In 1921, he traveled to the United States with his friend and fellow artist, Arthur Kolnik, with whom he had shared a studio in Romania. In New York City, the two met artist Alfred Stieglitz, who was instrumental in organizing their first American show at the Anderson Gallery. Following the exhibition, in 1922, they both returned to Europe. In 1923, Rubin immigrated to Israel.
The history of Israeli art began at a very specific moment in the history of international art, at a time of Cezannian rebellion against the conventions of the past, a time typified by rapid stylistic changes. Thus Jewish national art had no fixed history, no canon to obey. Rubin began his career at a fortunate time.
The painters who depicted the country’s landscapes in the 1920s rebelled against Bezalel. They sought current styles in Europe that would help portray their own country’s landscape, in keeping with the spirit of the time. Rubin’s Cezannesque landscapes from the 1920s were defined by both a modern and a naive style, portraying the landscape and inhabitants of Israel in a sensitive fashion. His landscape paintings in particular paid special detail to a spiritual, translucent light.
In Israel he became one of the founders of the new Eretz-Yisrael style. Recurring themes in his work were the biblical landscape, folklore and people, including Yemenite, Hasidic Jews and Arabs. Many of his paintings are sun-bathed depictions of Jerusalem and the Galilee. Rubin might have been influenced by the work of Henri Rousseau whose style combined with Eastern nuances, as well as with the neo-Byzantine art to which Rubin had been exposed in his native Romania. In accordance with his integrative style, he signed his works with his first name in Hebrew and his surname in Roman letters.

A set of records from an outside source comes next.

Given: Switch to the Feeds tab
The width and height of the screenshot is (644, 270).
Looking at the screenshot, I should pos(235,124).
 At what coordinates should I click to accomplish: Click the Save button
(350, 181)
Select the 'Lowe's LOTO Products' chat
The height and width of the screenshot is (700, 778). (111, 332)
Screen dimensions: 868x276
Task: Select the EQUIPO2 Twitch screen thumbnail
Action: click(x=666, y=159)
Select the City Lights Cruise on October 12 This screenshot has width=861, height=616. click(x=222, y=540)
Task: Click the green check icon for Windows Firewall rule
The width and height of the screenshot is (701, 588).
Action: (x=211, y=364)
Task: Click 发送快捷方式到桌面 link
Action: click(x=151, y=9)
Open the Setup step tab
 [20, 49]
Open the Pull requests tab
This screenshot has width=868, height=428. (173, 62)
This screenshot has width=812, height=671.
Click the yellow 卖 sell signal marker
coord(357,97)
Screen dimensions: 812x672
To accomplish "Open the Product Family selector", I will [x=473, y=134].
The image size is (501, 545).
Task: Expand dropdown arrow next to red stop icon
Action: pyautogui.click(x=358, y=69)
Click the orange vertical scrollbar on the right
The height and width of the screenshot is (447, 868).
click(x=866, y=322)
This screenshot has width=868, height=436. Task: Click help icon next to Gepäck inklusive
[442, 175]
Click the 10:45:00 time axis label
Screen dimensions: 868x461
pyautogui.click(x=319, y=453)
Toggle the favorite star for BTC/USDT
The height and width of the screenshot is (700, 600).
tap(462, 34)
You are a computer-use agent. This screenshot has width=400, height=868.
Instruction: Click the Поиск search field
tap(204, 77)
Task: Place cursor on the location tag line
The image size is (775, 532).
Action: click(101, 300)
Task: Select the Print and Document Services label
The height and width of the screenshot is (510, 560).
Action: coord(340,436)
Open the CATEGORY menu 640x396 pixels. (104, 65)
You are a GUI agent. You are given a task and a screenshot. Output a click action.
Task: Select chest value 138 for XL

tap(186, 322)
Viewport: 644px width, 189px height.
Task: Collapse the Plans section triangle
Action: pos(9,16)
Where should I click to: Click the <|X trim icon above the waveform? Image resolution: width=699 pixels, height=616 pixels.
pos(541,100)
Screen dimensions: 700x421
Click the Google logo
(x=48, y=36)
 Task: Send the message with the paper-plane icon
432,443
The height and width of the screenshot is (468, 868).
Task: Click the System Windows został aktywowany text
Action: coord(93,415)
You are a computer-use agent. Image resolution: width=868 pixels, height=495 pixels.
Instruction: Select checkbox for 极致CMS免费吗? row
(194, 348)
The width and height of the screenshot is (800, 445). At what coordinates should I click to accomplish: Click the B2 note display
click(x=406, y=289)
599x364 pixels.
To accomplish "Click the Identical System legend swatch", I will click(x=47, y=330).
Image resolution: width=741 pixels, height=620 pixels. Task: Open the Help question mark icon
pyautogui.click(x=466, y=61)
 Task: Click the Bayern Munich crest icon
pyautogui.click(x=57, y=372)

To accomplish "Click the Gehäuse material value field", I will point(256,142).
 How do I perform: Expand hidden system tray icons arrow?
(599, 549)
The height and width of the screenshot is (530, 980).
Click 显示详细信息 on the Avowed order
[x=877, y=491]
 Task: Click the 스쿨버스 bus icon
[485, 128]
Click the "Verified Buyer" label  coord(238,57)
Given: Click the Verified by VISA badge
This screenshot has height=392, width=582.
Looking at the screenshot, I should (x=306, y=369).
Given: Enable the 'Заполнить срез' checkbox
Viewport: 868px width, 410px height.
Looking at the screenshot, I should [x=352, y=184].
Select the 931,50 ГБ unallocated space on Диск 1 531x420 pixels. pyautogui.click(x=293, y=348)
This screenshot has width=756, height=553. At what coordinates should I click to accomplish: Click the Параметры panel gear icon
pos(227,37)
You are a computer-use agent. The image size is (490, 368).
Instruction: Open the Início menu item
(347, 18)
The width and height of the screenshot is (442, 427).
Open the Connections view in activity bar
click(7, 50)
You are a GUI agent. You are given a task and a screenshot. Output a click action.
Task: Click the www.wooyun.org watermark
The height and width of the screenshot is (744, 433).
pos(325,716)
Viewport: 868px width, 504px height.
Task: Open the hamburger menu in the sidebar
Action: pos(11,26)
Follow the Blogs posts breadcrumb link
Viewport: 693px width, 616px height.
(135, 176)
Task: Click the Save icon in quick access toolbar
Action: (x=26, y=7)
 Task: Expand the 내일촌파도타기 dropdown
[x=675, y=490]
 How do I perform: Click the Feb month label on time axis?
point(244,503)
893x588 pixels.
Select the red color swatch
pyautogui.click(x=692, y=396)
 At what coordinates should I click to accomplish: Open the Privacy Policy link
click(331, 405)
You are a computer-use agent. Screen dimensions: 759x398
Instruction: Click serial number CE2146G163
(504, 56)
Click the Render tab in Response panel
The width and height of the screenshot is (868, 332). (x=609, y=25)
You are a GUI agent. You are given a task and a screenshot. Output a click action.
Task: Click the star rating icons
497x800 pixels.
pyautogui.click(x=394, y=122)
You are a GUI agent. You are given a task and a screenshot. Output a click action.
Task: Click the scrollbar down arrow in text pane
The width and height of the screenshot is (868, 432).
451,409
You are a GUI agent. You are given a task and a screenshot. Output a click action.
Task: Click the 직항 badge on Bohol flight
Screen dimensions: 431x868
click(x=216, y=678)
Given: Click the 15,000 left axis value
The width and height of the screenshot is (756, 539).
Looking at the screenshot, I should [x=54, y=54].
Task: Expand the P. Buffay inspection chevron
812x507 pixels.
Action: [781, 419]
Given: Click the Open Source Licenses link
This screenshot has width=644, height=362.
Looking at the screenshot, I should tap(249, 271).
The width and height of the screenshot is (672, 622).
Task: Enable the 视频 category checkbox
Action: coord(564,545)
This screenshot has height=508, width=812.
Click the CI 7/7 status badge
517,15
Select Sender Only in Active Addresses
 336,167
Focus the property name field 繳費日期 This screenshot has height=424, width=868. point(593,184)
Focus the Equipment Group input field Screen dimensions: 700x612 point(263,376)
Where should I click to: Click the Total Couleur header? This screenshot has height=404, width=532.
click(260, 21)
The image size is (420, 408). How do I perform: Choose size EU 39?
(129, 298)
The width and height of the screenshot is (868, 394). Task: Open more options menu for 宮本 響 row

Rubin settled in Eretz Yisrael in 1923, taking part in the “Migdal David” and “Ohel” exhibitions. In 1924, he was the first artist to hold a solo exhibition at the Tower of David, in Jerusalem (later exhibited in Tel Aviv at Gymnasia Herzliya). That year he was elected chairman of the Association of Painters and Sculptors of Israel. His work was shown at the same time in Paris, London and New York. Rubin was the first Israeli painter to gain an international reputation. From the 1930s onwards, Rubin designed backdrops for Habima Theater, the Ohel Theater and other theaters.
In 1948, he became the first official Israeli diplomatic envoy (minister) to Romania. He served in this position until 1950.
In 1964, Rubin received an “honorary award” of the Dizengoff Prize for Painting.
In 1973, he was awarded the Israel Prize, for painting.
His biography, published in 1969, is titled “My Life – My Art”. He died in Tel Aviv in 1974, after having bequeathed his home on 14 Bialik Street and a core collection of his paintings to the city of Tel Aviv. The Rubin Museum opened in 1983.